The words spill a chill through his veins as they always have, as they always will.
Come with me.
Depend on me.
Let me help you.
He remembers her smiling as she introduced him to them, a possessive hand curved over his shoulder.
The way Judar's eyes had focused on him that day.
The way he'd smiled.
The way his gaze had lingered on him even as they were ushered off to different lessons, to live different lives.
Third prince and child priest.
The way Judar had found him again and again in the days and weeks and months that followed.
In his mind, those memories were blotted over with rot, stained and pitted with decay, corrupted and ruined as if the knowledge he'd carried with him since the fire had poisoned everything that had come before.

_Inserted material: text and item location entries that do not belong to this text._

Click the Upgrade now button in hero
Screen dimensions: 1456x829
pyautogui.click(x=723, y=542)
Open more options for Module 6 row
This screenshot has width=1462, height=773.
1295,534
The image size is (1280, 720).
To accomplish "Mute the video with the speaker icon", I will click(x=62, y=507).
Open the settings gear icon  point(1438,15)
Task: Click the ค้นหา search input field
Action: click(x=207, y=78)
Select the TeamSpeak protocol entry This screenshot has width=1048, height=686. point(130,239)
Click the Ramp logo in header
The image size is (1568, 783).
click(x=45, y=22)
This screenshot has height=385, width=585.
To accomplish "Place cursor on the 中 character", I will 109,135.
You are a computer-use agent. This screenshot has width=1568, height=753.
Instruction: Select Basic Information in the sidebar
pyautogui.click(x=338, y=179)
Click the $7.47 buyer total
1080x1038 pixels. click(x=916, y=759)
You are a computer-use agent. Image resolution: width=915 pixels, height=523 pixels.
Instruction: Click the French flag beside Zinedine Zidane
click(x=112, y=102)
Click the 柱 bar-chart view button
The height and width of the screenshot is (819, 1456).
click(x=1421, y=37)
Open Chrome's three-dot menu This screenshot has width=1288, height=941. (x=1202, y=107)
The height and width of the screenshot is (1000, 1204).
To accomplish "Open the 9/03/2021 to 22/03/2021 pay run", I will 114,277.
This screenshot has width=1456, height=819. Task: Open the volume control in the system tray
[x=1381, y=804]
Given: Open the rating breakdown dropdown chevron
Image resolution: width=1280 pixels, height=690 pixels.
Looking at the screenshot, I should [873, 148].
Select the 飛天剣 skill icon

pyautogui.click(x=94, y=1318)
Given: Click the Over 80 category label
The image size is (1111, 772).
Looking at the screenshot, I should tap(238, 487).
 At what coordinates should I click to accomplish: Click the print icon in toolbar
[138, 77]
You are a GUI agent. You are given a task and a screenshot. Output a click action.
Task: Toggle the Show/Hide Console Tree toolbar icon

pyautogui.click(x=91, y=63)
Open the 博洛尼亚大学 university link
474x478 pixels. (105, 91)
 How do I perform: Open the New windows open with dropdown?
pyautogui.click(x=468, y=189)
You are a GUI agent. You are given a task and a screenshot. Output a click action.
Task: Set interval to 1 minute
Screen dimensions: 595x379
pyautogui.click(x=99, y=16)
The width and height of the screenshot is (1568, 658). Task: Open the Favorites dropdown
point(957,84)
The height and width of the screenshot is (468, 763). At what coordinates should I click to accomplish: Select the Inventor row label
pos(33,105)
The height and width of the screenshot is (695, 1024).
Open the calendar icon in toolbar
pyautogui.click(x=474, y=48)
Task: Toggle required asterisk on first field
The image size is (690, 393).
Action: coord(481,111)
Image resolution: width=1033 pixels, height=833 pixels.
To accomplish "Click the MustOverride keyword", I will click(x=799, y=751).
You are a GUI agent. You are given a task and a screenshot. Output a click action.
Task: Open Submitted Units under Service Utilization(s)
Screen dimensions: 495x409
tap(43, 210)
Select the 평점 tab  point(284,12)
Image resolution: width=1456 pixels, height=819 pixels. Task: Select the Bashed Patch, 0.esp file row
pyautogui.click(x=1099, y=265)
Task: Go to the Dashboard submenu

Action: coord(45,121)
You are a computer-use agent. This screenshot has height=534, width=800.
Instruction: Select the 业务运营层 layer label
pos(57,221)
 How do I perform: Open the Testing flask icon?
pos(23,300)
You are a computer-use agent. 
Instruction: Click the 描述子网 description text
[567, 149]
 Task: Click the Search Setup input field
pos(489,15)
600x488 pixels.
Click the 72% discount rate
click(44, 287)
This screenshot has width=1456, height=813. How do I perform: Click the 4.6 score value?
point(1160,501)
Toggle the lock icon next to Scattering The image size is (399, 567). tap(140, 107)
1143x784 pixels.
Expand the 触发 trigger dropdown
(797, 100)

"No," he answered quickly, darting around the tree and hurrying off with renewed vigor towards the courtyard, towards lessons that would allow him to gain strength by his own means, his own effort, though he already knew it might never be enough. "I'm not interested."
And he wasn't.
He wasn't.
He didn't need Judar's help, he didn't want it. He didn't need anyone's help, he could become strong enough to defeat them, to defeat her, on his own.
He could.
He could do everything on his own.
He just needed the right plan.
The right allies.
The nights that the Sindria delegation were there were rich with celebration, noisy and warm. The wine flowed as freely as song and the great, groaning tables in the courtyards had been heaped with food. Every day was filled with fruitless, pointless meetings he was not permitted to attend and every night was a banquet to honor their esteemed guest and his entourage which he was expected to attend, but never did. Too many people, too many strangers, too loud and too close and it was impossible to know which might be spies from the organization. It made his skin crawl and itch to be surrounded by so many people, faceless and nameless and touching him so casually. No chance to speak with the King alone, the risk of being overheard always too great. It seemed those veiled priests were everywhere he looked and that woman sat at the head of it all smiling, smiling, smiling.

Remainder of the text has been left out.